1996:387 - DUNGARVAN CASTLE, Dungarvan, Waterford

NMI Burial Excavation Records

County: Waterford Site name: DUNGARVAN CASTLE, Dungarvan

Sites and Monuments Record No.: N/A Licence number: 95E0080

Author: Dave Pollock

Site type: Castle - Anglo-Norman masonry castle

Period/Dating: Multi-period

ITM: E 626144m, N 593057m

Latitude, Longitude (decimal degrees): 52.088817, -7.618493

During a second season of excavations at the castle the second storey of the main building in the shell keep was cleared, the entrance to the keep was examined further, a trench opened the previous year in the castle yard was extended, and a second trench was cutin the yard, to the south of the shell keep.

The shell keep
The profile of the new trench in the yard implies a substantial ditch around the shell keep, potentially flooded at high tide, and open into the sixteenth century. Access to the keep was over the ditch and through an opening 1.8m wide in the east wall. A single drawbridge pit was found below the passage through the wall. The main building inside the keep, against the north wall, was originally only two storeys high, but was extended in length and an extra storey added probably c. 1260. During reconstruction the new wooden floor between the first and second storeys was replaced with a barrel vault (largely surviving). The building was damaged by fire and repaired in the seventeenth century.

The castle yard
An early enclosure adjoining the keep is represented by a stony bank found in the extended trench and in the 1995 trench under the south gate-tower. The substantial south and east curtain-walls were built with the round tower and gate-house, probably in the late thirteenth century.
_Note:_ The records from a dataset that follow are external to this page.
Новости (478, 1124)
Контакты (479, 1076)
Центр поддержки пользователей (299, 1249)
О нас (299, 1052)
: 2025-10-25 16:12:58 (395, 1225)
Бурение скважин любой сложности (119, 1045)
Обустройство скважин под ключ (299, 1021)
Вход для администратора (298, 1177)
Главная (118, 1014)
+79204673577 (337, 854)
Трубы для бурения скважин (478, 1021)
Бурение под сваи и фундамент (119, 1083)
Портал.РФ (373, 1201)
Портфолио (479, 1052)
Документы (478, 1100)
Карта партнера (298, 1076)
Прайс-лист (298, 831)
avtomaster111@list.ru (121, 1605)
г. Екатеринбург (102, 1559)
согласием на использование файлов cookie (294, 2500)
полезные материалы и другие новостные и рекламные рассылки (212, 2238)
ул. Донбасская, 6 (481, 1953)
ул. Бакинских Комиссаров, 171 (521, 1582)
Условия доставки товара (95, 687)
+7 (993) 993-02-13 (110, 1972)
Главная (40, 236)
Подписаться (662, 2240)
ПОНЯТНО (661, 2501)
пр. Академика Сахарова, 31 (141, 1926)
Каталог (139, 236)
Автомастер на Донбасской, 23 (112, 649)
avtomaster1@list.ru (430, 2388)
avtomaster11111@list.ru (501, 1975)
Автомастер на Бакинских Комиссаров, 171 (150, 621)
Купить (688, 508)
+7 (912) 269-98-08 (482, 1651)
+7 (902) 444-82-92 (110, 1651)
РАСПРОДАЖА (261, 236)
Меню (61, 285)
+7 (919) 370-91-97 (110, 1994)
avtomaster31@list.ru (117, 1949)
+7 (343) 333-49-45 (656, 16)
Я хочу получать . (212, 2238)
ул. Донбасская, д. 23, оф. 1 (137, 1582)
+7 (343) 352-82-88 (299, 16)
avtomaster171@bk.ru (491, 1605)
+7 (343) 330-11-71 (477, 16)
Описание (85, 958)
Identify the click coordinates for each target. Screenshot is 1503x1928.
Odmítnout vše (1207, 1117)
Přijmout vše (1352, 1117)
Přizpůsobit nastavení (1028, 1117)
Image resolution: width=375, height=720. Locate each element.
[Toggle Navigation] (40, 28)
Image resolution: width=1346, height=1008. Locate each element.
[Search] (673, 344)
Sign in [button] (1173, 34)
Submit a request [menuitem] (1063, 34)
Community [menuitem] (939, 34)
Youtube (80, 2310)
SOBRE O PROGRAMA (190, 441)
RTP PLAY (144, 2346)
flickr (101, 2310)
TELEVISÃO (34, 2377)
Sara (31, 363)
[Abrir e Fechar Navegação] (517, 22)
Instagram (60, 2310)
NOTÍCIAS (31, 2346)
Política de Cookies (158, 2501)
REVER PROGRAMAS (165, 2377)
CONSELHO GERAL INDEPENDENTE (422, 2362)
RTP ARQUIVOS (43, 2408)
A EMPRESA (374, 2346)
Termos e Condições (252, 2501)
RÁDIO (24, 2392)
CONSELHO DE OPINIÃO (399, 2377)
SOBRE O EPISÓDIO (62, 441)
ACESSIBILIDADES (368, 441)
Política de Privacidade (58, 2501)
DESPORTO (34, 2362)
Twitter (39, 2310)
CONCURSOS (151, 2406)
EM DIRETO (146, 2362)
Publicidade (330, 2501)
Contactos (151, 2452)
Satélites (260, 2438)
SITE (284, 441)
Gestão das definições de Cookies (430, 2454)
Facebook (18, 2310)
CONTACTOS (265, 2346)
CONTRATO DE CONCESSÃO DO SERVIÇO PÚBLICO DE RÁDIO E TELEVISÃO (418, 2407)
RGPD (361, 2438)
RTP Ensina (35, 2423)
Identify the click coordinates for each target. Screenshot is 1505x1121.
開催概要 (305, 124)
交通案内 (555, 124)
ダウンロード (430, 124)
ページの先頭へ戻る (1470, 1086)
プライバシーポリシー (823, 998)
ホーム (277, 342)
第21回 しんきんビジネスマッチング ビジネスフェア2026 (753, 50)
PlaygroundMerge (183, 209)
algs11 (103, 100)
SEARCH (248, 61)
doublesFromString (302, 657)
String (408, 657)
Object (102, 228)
The remains of a contemporary north curtain-wall underlie the current, post-medieval, north wall. (The west curtain-wall is late, associated with the infilling of the ditch around the shell keep.) At an early stage buildings with stone footings were constructed against the inside faces of the north, east and south curtains.

Late seventeenth-century damage
The castle was slighted in the closing years of the seventeenth century (suggested by coin evidence, not documentary references), and very shortly afterwards restored for garrison use.